United States Ambassador to Trinidad and Tobago
- In office October 23, 1962 – September 18, 1967
- President: John F. Kennedy
- Preceded by: William H. Christensen (interim)
- Succeeded by: William A. Costello

Personal details
- Born: January 16, 1911 Scranton, Pennsylvania
- Died: February 18, 1990 (aged 79) Fort Walton Beach, Florida
- Alma mater: Hamilton College Yale University

Military service
- Allegiance: United States Navy
- Rank: Lieutenant
- Battles/wars: World War II

= Robert G. Miner =

American diplomat (1911–1990)

Robert Graham Miner (January 16, 1911February 18, 1990) was an American diplomat.

==Early life==
Miner was born on January 16, 1911, in Scranton, Pennsylvania and grew up in Binghamton, New York. In 1934, Miner earned a B.A. from Hamilton College. In 1942, Miner earned an M.A. from Yale University.

==Career==
Miner served as an instructor at Athens College from 1934 to 1935. From 1935 to 1937, he served as an instructor at Robert College. From 1937 to 1940, he served as an instructor at Hamilton College. From 1942 to 1943, during World War II, Miner served in the Office of Strategic Services. After this, Miner served in the United States Navy, where he attained the rank of lieutenant.
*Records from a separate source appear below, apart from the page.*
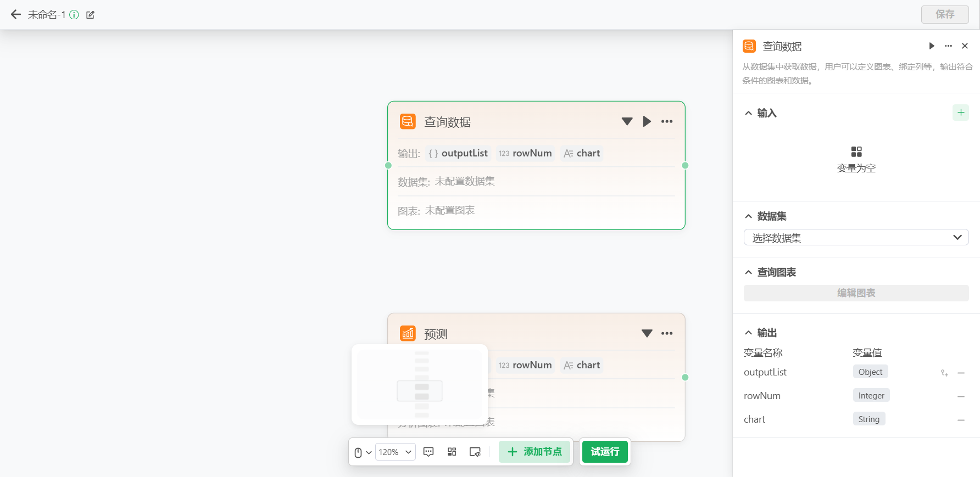The width and height of the screenshot is (980, 477).
Task: Collapse the 查询数据 node card
Action: [x=627, y=121]
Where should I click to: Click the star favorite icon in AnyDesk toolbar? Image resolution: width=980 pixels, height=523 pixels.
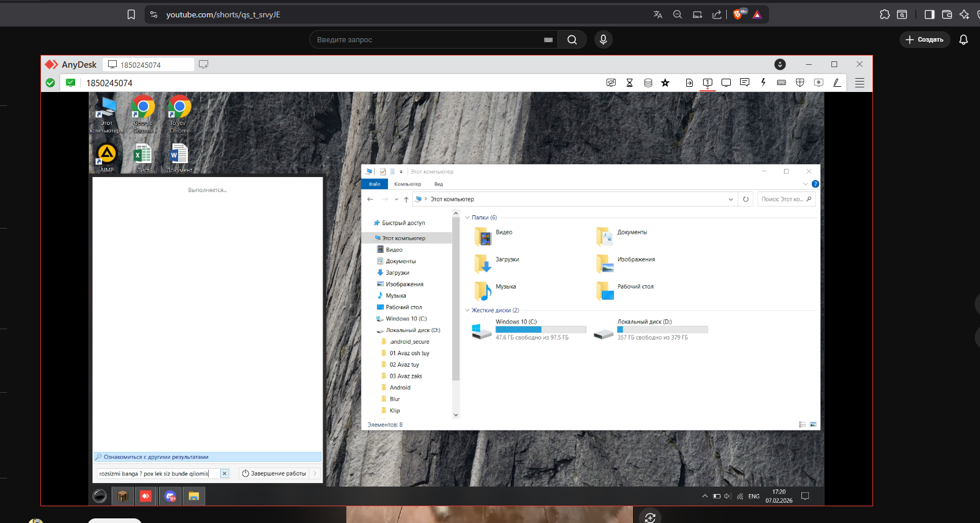(x=665, y=83)
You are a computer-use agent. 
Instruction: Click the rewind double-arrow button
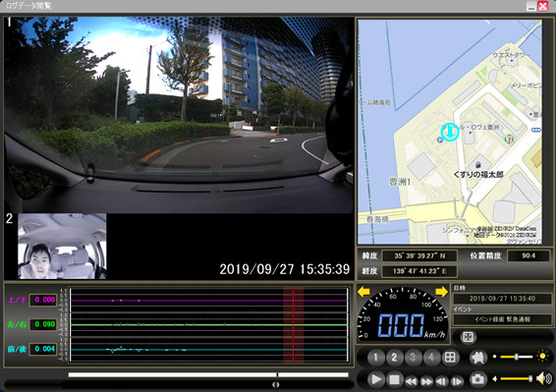[412, 382]
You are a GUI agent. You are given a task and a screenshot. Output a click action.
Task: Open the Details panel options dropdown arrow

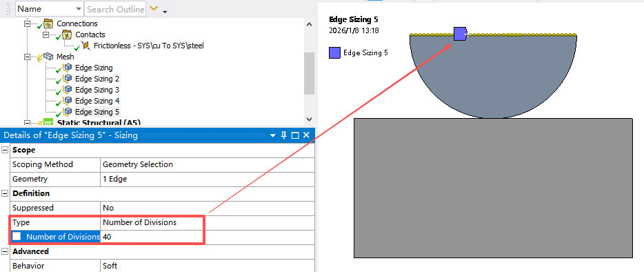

Miner first got involved in the United States Department of State in 1948, when he joined the United States Foreign Service. Miner was first assigned to Athens, Greece. He served in that post until 1951. In 1951, Miner was detailed to the Imperial Defence College at London, and served there until 1952. In 1952, Miner was assigned to the position of First Secretary to Paris, France, and remained in this position until 1955. In 1956, Miner became Consul General at Istanbul. Miner was appointed by President John F. Kennedy to the position of United States Ambassador to Trinidad and Tobago on October 23, 1962. The presentation of his credentials occurred on December 1, 1962. He remained in this position until September 18, 1967. Miner was appointed by President Lyndon B. Johnson to the position of United States Ambassador to Sierra Leone on November 7, 1967. The presentation of his credentials occurred on December 7, 1967, and again on June 7, 1971, after Sierra Leone became a republic. He remained in this position until June 16, 1971. In 1971, Miner retired.

==Personal life==
Miner married Antoinette Tubini. Together, they had three children. Later, Miner married Sarah Bland.

==Death==
Miner died on February 18, 1990, in Fort Walton Beach, Florida.